**SUPPLIED INFORMATION:**
****

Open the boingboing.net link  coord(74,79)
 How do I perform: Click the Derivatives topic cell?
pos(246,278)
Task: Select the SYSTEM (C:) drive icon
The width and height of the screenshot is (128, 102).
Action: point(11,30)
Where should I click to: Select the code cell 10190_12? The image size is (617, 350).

****

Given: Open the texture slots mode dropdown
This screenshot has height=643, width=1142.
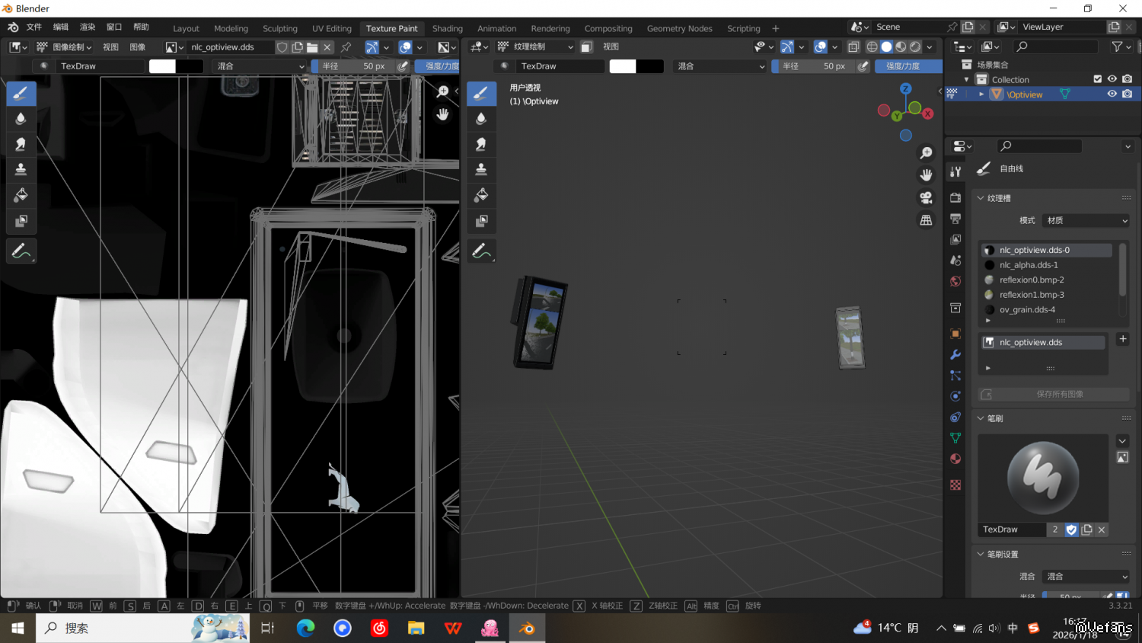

****

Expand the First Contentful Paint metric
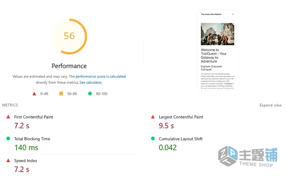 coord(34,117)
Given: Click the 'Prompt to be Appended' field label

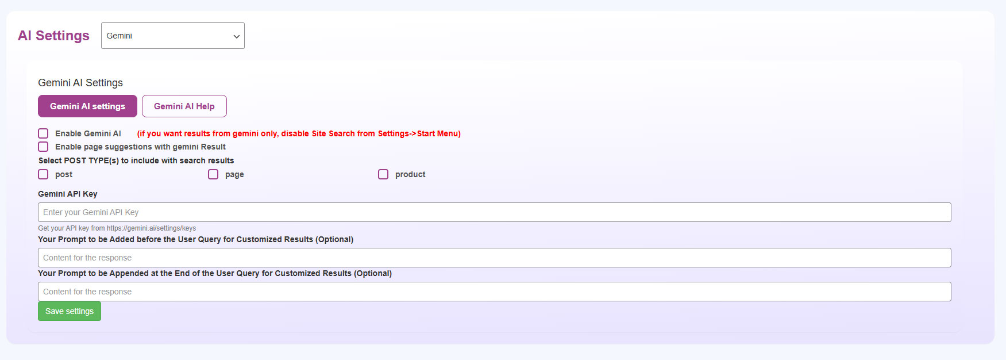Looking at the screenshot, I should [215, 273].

****

**WORK TO COMPLETE:** Look in the material above for the line with "Open the boingboing.net" and the line with "Where should I", and transcribe exactly those lines and all lines between them, nothing more.

**SOLUTION:**
Open the boingboing.net link  coord(74,79)
 How do I perform: Click the Derivatives topic cell?
pos(246,278)
Task: Select the SYSTEM (C:) drive icon
The width and height of the screenshot is (128, 102).
Action: point(11,30)
Where should I click to: Select the code cell 10190_12? The image size is (617, 350).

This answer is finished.